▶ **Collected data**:
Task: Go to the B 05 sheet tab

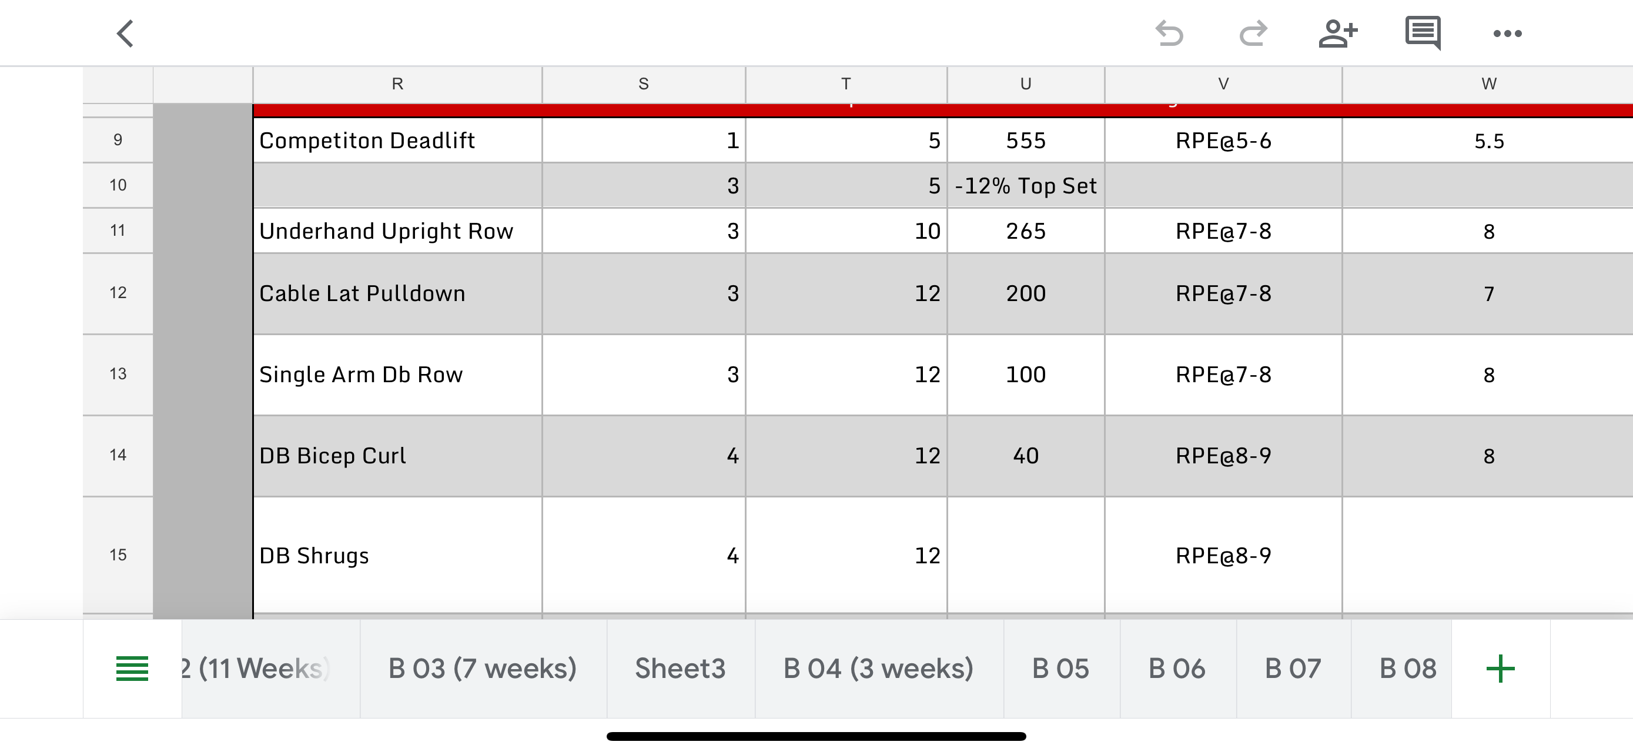Action: point(1061,669)
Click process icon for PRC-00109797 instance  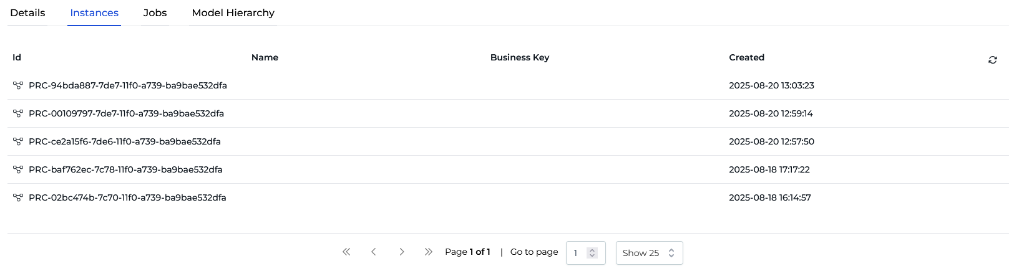coord(18,113)
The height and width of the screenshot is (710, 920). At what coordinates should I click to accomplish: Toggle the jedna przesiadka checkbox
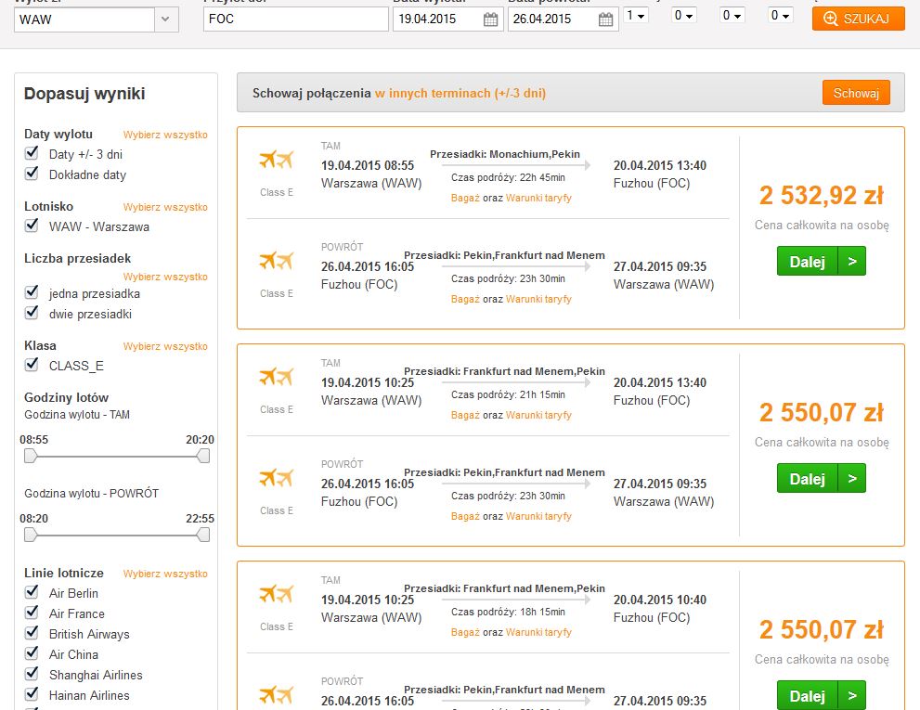(x=32, y=292)
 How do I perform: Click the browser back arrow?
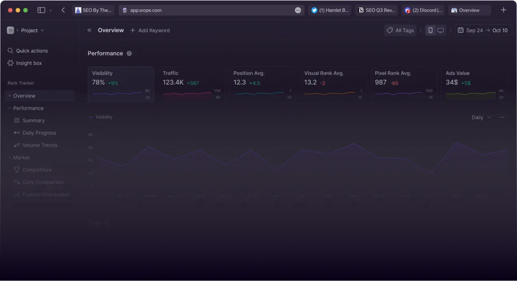point(63,10)

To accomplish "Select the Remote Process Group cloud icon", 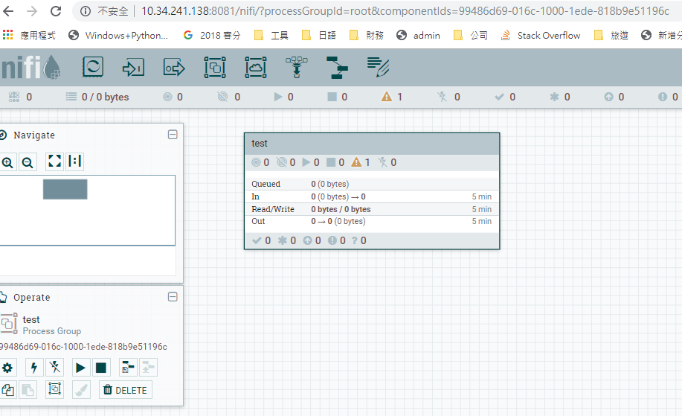I will point(256,68).
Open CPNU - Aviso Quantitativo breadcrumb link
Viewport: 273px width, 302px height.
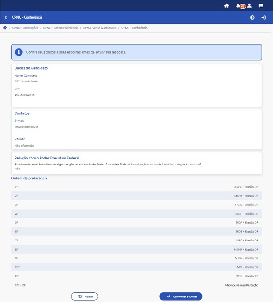click(100, 28)
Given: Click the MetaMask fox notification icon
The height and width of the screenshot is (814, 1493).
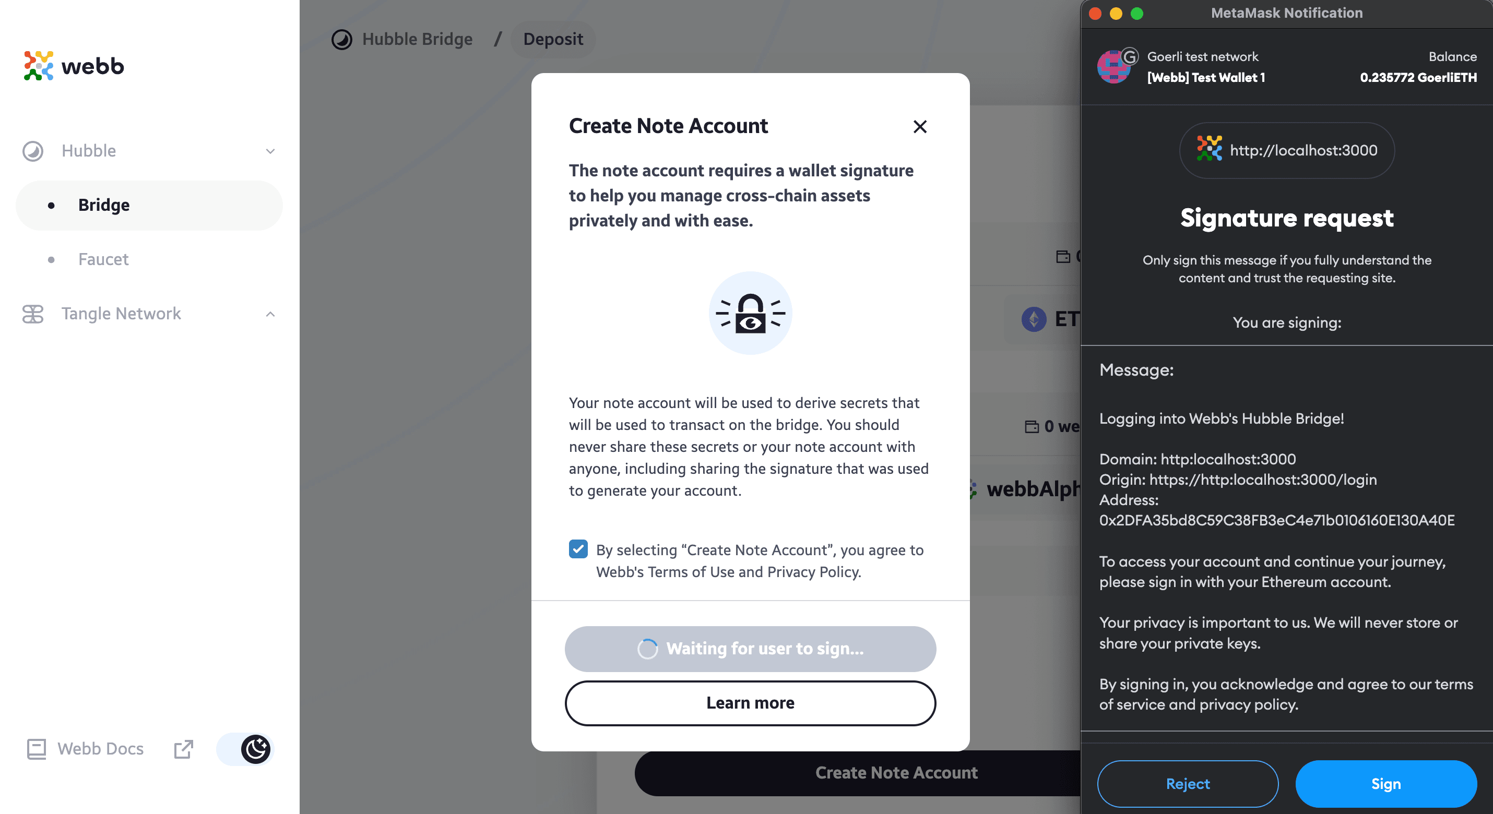Looking at the screenshot, I should pyautogui.click(x=1115, y=65).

▶ **Task description**: In the records above, find the line that contains "Open CPNU - Aviso", then write it out along with every line after it, exactly, through the last one. Leave the pictures out.

▶ **Output below**:
Open CPNU - Aviso Quantitativo breadcrumb link
Viewport: 273px width, 302px height.
click(100, 28)
Given: Click the MetaMask fox notification icon
The height and width of the screenshot is (814, 1493).
Looking at the screenshot, I should pyautogui.click(x=1115, y=65).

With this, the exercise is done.